## ACTION ITEM
Print only the lines running from the line with "Viewport: 784px width, 1547px" to the final line below, both included, exactly as written and without the pictures.

## RECORDS FOR THE EXERCISE
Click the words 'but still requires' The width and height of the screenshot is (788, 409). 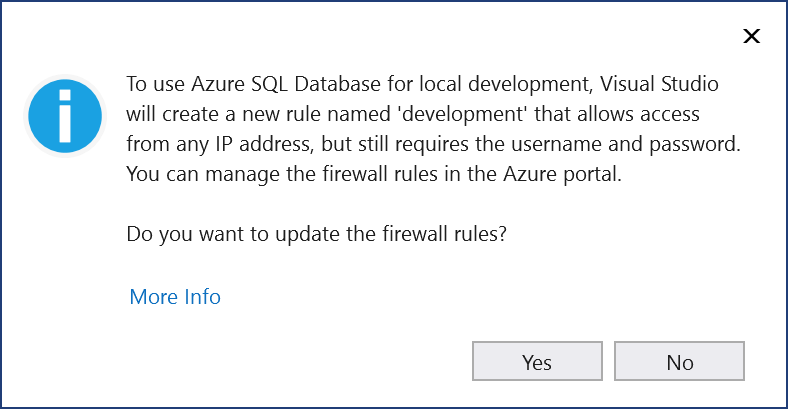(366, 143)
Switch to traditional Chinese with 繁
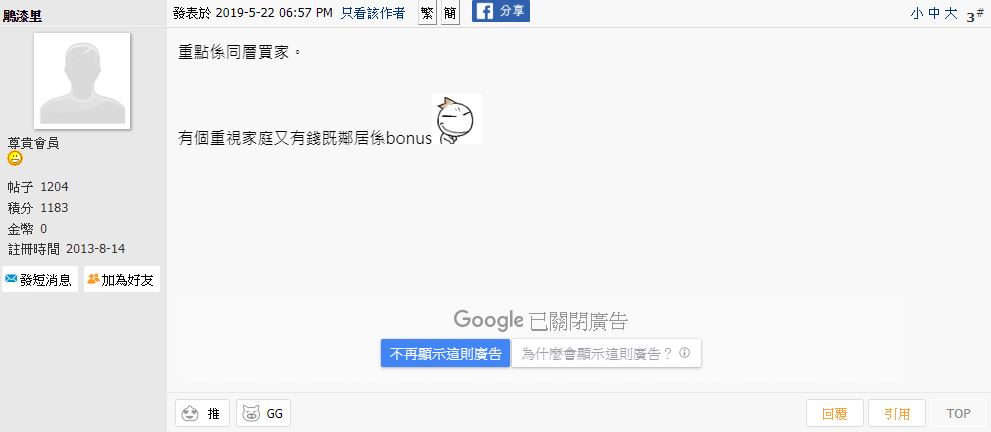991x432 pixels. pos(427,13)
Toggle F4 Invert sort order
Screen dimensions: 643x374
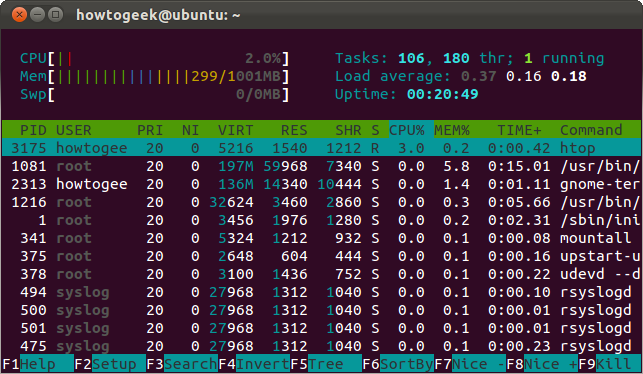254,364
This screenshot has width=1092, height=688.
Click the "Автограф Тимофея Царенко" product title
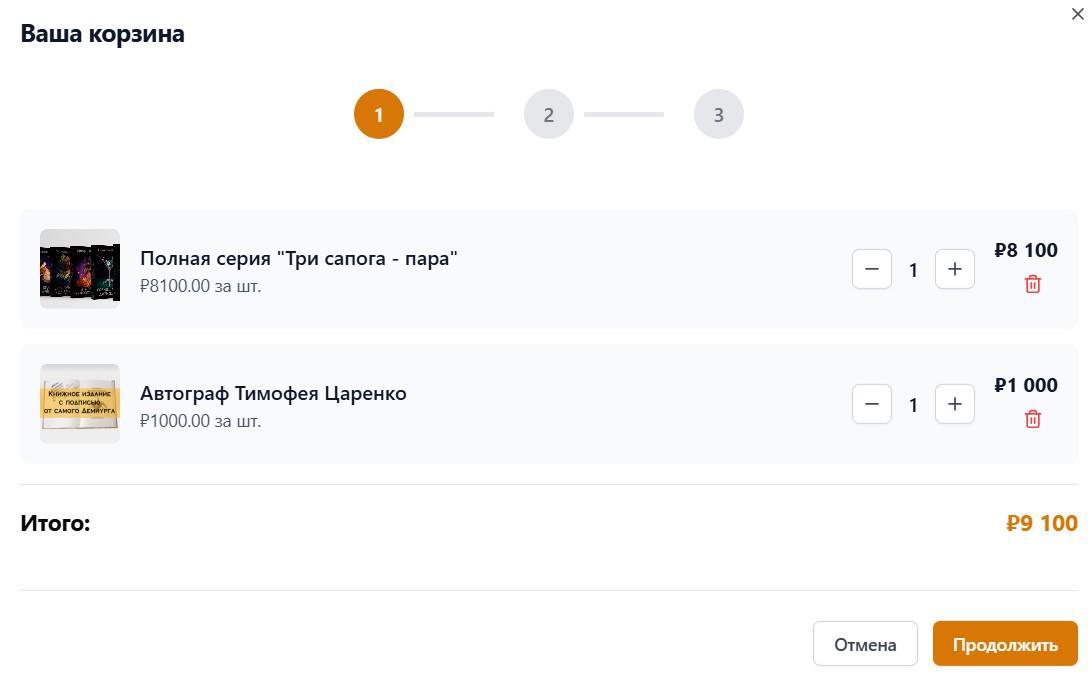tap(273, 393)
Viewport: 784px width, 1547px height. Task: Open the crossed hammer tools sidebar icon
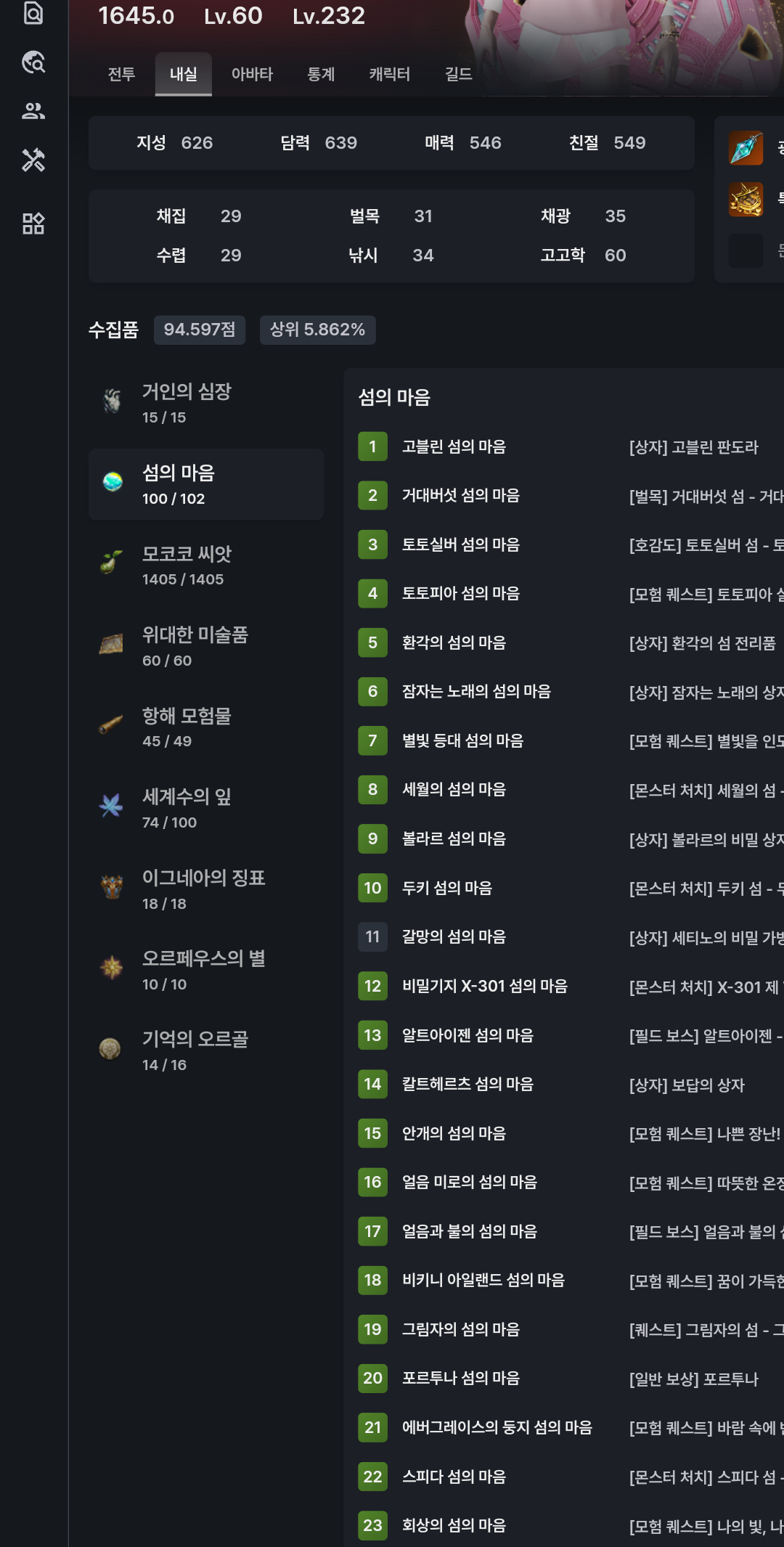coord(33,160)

## EXPECTED ANSWER
Viewport: 784px width, 1547px height. Task: Open the crossed hammer tools sidebar icon
coord(33,160)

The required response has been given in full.